-- DATA SUPPLIED --
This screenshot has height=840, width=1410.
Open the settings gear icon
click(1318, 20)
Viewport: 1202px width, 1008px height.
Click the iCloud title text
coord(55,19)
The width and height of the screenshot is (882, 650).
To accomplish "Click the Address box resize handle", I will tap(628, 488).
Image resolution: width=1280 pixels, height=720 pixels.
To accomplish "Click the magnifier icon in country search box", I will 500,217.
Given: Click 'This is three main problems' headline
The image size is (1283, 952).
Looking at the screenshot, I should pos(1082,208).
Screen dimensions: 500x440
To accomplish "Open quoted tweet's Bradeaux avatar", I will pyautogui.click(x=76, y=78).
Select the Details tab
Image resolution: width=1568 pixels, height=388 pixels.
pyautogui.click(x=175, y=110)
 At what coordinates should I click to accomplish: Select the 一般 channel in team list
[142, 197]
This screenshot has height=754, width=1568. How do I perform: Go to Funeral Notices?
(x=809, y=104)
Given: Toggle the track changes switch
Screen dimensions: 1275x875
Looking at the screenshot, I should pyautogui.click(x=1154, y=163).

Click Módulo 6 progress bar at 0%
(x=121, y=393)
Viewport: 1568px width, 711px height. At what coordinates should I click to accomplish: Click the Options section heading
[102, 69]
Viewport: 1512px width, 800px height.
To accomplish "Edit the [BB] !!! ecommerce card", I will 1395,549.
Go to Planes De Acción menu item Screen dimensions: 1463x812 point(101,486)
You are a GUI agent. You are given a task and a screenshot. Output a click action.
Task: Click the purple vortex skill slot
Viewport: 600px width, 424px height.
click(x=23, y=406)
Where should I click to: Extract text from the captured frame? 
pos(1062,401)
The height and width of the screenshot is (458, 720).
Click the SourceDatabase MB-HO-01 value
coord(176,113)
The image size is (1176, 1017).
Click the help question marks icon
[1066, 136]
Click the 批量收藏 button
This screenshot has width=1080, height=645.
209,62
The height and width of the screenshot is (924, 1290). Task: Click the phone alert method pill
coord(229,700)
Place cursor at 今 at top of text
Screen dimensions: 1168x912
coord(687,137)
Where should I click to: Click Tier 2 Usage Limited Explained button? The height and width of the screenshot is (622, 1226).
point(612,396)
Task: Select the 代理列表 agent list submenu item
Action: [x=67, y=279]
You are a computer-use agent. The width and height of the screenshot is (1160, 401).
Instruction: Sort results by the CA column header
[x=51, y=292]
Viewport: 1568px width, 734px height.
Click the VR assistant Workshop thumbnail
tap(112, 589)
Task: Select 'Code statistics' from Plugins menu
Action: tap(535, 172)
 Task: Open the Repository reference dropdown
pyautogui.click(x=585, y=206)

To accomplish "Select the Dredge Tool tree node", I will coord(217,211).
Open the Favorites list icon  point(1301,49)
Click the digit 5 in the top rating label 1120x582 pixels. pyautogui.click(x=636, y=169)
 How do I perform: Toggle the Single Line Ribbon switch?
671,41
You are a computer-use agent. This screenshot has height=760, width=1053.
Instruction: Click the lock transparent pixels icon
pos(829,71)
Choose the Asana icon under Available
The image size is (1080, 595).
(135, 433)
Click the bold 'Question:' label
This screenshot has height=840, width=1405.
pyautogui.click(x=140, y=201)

-- WHAT THE TASK ASKS --
Return every line above that contains the word "perform".

-- THE ANSWER --
This screenshot has height=754, width=1568. How do I perform: Go to Funeral Notices?
 How do I perform: Toggle the Single Line Ribbon switch?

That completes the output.